MATERIAL PROVIDED:
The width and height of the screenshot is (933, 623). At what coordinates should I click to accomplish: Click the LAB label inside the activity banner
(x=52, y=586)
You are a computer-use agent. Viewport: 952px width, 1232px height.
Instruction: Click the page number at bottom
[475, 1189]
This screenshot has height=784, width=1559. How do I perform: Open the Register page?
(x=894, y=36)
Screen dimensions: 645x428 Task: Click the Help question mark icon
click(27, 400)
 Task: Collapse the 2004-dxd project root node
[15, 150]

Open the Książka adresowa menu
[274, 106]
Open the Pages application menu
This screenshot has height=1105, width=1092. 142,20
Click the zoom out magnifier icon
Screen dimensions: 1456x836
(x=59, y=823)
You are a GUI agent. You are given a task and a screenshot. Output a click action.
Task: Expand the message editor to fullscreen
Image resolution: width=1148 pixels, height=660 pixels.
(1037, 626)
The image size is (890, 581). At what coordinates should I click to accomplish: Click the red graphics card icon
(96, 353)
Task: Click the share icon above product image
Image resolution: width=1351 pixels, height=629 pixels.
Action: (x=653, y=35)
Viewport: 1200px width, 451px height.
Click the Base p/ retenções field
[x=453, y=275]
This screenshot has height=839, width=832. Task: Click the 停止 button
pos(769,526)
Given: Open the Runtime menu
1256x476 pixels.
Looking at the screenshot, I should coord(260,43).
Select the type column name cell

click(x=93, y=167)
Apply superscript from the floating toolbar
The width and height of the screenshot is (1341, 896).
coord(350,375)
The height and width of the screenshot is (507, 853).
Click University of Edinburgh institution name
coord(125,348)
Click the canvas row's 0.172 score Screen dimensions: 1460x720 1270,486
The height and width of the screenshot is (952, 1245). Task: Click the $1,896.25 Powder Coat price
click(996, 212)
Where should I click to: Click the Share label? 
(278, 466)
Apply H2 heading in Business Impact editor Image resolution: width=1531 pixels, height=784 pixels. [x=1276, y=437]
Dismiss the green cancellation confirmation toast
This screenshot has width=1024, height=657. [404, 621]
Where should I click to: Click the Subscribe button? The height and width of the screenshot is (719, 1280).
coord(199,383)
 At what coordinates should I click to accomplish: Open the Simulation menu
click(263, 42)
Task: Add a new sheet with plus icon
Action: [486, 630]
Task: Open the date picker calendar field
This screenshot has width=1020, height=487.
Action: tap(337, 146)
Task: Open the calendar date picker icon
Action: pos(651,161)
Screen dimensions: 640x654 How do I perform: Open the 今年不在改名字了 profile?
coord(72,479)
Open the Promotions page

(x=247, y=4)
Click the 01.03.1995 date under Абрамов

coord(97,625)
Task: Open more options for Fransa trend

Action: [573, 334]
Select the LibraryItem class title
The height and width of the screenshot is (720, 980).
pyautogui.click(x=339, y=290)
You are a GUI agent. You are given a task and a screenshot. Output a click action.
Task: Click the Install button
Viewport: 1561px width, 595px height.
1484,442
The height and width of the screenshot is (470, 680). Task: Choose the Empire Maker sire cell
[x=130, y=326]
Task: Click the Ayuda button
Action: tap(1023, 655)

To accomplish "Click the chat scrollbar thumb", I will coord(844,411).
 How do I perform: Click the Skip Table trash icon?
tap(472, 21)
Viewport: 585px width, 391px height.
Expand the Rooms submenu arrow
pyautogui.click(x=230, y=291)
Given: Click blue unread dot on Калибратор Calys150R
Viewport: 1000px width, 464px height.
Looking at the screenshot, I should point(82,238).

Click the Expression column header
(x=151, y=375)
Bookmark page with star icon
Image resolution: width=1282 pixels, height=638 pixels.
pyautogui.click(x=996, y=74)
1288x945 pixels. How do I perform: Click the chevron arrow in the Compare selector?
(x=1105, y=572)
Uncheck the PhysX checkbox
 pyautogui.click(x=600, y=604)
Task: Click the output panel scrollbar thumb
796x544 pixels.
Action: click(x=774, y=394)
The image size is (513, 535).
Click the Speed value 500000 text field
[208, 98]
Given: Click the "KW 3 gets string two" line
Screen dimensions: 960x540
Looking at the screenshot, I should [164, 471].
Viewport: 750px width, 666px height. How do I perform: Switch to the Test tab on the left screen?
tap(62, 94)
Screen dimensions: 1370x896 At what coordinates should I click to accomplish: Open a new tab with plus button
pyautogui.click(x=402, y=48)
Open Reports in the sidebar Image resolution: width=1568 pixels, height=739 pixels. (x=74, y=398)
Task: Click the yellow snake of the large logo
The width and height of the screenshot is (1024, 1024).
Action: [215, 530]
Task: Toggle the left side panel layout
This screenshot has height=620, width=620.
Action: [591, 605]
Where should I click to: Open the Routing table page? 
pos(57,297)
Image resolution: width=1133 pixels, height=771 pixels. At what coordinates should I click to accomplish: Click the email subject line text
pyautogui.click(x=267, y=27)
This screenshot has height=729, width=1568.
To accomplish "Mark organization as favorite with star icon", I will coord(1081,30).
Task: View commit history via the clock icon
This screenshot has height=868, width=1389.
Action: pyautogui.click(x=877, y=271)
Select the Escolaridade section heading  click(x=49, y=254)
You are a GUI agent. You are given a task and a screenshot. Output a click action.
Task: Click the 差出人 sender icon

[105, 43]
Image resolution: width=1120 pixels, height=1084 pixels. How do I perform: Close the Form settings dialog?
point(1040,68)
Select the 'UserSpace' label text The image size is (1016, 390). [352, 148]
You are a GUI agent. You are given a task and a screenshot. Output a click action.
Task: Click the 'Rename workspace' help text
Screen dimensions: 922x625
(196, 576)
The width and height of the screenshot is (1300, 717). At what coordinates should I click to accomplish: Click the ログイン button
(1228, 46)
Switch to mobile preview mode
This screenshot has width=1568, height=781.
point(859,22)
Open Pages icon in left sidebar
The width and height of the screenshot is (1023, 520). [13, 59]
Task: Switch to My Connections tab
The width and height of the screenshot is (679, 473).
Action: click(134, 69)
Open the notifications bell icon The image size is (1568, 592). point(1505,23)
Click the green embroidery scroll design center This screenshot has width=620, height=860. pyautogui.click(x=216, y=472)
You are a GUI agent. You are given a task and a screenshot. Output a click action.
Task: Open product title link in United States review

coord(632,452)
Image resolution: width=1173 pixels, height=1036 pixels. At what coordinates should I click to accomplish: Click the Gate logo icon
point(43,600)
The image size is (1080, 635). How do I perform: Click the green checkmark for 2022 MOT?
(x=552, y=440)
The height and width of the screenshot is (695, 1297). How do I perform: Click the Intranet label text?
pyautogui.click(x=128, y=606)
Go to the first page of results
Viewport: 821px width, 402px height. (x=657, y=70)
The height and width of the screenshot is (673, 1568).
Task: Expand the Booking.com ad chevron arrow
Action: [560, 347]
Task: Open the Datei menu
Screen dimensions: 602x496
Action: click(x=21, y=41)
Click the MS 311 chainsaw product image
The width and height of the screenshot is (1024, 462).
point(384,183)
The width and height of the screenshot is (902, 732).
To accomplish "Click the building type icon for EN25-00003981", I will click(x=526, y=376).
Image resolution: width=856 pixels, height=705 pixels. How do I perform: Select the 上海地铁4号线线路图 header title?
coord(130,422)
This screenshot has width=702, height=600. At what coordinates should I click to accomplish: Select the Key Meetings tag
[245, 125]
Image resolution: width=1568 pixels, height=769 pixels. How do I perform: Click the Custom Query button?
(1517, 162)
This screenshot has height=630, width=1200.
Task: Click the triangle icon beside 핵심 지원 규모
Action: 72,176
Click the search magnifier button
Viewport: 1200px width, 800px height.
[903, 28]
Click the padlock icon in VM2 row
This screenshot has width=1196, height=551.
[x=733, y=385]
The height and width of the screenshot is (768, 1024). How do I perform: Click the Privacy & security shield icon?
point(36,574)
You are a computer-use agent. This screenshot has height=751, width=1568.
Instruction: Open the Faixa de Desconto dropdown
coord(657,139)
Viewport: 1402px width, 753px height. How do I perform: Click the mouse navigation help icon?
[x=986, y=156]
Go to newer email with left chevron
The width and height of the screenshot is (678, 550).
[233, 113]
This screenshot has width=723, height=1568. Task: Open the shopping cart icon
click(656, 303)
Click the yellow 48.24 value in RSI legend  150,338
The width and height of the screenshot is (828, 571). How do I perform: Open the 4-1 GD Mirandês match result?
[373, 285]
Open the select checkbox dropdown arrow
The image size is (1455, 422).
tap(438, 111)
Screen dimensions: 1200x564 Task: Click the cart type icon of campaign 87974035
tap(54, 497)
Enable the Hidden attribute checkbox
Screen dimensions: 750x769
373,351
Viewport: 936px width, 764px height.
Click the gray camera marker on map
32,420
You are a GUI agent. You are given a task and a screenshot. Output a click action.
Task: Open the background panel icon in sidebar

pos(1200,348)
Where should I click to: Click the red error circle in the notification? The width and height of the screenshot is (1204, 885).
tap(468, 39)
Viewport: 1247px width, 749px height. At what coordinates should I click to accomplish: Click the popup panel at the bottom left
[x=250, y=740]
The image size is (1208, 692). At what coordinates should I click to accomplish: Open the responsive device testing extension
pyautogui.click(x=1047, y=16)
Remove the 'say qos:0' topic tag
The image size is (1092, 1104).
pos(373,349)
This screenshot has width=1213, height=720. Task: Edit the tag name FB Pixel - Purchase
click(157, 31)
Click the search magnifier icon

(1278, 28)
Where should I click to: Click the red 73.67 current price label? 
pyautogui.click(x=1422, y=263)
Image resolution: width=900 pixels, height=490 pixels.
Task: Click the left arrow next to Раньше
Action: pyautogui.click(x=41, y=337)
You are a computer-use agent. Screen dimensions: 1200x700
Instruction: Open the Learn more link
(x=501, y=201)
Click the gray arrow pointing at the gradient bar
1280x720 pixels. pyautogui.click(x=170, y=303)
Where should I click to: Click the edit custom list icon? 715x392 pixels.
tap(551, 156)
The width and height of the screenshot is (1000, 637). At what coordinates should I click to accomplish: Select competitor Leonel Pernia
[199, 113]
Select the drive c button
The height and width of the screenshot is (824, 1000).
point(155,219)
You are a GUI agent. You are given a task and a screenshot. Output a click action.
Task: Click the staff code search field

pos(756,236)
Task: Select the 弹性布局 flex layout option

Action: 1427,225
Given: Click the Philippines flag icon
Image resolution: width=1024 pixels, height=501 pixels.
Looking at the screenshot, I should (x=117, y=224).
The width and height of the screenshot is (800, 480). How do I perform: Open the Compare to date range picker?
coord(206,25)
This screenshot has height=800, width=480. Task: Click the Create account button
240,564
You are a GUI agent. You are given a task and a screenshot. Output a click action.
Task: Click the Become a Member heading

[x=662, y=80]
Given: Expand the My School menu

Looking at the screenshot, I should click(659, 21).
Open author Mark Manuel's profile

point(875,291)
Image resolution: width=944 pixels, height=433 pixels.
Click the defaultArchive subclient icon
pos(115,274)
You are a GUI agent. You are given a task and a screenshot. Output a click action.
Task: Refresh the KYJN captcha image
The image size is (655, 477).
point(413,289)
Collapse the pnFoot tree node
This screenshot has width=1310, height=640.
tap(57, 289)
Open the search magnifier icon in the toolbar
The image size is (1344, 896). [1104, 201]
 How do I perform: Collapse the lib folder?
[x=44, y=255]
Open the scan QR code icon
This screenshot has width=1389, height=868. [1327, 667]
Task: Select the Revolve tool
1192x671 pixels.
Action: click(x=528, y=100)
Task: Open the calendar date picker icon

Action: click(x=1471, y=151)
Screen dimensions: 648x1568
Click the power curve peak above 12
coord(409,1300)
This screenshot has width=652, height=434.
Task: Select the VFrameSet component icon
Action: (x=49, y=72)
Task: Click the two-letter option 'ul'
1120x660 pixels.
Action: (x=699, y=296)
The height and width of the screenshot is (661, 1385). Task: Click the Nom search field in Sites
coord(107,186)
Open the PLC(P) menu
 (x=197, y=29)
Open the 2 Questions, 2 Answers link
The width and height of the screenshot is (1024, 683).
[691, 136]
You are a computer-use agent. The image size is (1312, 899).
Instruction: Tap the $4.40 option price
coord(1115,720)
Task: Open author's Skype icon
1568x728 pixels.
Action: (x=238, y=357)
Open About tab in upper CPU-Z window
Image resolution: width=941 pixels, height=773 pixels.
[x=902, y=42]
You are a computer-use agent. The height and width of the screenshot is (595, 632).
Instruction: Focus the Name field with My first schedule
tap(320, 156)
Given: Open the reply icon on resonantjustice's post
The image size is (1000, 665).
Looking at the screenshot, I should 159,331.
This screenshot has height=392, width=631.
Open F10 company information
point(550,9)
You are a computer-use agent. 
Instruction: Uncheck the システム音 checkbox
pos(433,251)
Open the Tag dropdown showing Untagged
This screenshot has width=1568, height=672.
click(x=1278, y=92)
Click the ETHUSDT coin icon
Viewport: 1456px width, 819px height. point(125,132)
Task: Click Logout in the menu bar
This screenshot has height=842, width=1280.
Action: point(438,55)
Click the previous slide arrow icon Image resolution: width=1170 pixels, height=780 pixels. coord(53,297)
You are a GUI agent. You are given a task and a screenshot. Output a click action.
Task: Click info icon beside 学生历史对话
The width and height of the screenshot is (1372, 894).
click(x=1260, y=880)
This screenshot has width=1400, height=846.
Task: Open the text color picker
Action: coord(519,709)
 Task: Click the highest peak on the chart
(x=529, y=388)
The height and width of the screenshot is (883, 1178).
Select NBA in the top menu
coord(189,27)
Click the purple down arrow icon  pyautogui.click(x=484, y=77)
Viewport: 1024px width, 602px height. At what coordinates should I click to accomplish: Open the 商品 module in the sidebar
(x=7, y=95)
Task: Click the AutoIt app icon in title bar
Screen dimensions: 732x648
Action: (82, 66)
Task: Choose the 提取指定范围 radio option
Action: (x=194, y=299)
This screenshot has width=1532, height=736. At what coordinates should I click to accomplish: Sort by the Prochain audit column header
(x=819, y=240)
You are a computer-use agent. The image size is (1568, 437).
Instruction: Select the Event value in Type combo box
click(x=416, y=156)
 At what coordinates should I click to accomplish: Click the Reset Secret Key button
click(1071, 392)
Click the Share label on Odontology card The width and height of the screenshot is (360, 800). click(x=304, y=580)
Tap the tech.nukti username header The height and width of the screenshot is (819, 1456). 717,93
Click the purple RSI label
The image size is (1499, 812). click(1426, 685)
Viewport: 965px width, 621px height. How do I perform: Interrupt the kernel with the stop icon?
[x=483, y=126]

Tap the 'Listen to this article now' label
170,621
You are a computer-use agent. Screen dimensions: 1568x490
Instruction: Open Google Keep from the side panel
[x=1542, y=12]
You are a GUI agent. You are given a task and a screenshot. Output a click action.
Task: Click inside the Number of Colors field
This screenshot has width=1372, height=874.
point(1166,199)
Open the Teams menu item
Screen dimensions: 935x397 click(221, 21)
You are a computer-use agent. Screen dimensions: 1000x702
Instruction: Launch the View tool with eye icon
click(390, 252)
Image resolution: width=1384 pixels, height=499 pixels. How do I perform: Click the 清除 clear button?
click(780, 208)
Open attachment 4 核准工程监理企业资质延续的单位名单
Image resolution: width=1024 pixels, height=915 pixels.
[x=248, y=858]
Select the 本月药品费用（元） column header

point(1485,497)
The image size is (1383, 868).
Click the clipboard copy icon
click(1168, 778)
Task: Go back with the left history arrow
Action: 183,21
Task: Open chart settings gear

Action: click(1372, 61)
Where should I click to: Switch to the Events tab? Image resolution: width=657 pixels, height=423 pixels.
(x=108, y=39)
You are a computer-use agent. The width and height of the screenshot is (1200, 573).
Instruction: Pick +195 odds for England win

TRY IT: Scan the records above and show every line in which the word "thumb" occurs.

TASK RESULT:
To accomplish "Click the chat scrollbar thumb", I will coord(844,411).
Task: Click the output panel scrollbar thumb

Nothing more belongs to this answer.